Republican lawmakers argued the exact opposite. It’s the court’s duty, they argued, to come in now that there’s no longer a Democratic majority, and undo the original decision. That decision was the one that was politically motivated, they wrote, not any potential action to undo it.

They noted in one court filing — quoting Newby’s dissent verbatim — that “Democrats engaged in gerrymandering when they controlled our General Assembly,” yet the court never ruled partisan gerrymandering unconstitutional back then.

Voter ID case

The court ruled on two voter ID cases last year, but now the court is only rehearing one of them for now.

The one that’s being reheard ruled the law unconstitutional. The law itself was authorized by a separate state constitutional amendment that voters passed in 2018. And in a different case, the court ruled — again, in a 4-3 party line decision when Democrats were in power — that the amendment likely should never have been allowed on the ballot in the first place. It likely only had the required amount of support in the legislature, the court ruled, because of GOP lawmakers who had been elected using unconstitutional, racially gerrymandered districts.

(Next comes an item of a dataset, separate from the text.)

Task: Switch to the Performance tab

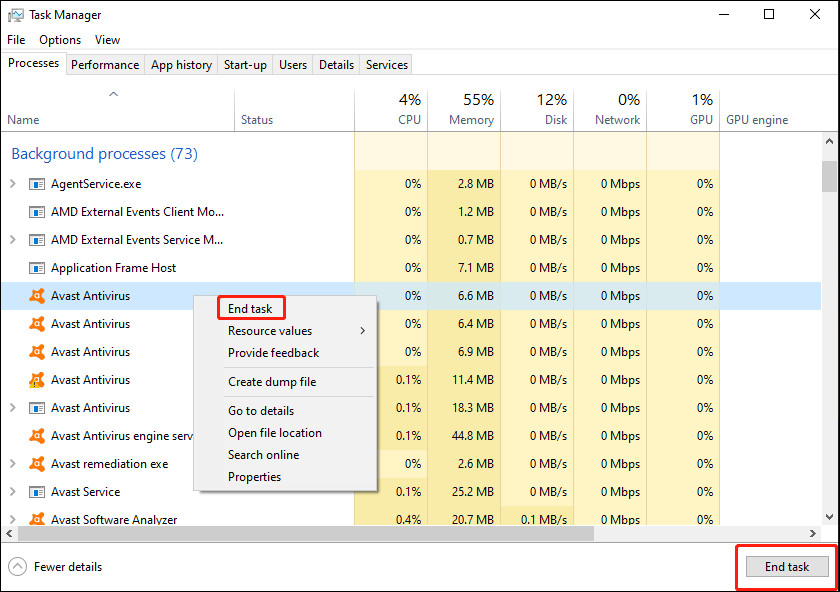Action: point(105,63)
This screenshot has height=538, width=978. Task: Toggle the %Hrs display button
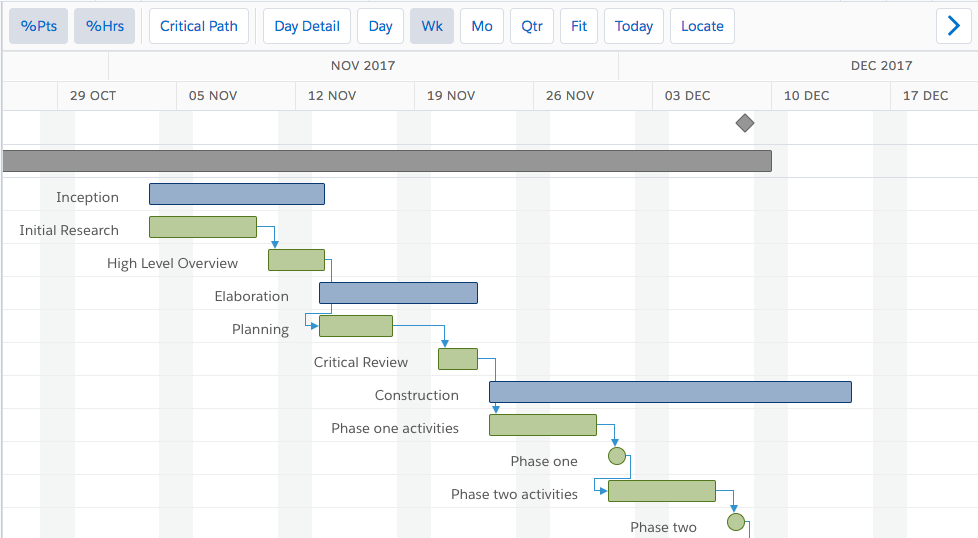click(105, 26)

The Democratic justices summed up the ruling like so: Republicans used redistricting to dilute Black voters’ political power. That led to the election of a legislature that was skewed so far to the right of what voters actually wanted, that it could no longer claim to legitimately represent the state. Then, that new legislature used its ill-gotten power to pass a voter ID law aimed at further suppressing minority turnout.

“It's the most ridiculous decision that I've ever seen,” Moore said in an interview.

The state Supreme Court didn’t issue a final ruling on that case, however. The judges ruled that that’s what likely happened, but they sent it back to a trial court to dig into the math and confirm it.

So the new Republican-majority Supreme Court could still get a crack at stopping that ruling without needing to resort to the same procedural move that it’s now using for the other voter ID case, which focuses on the law itself rather than the broader amendment.

In asking the Supreme Court to rehear that case, Republicans argue that the voter ID law can’t be racist because one Black legislator — former Charlotte Sen. Joel Ford, who had just lost the Democratic primary — voted for it.

In their petition asking the court to rehear the case, they urged the justices to consider the damage done to the legislature’s reputation.

“It is a serious matter for legislators to be accused of racial discrimination, and more serious still for a court to agree,” they wrote. “Legislative good faith must be presumed in order to protect the people’s representatives from being improperly tarnished for their service to the State.”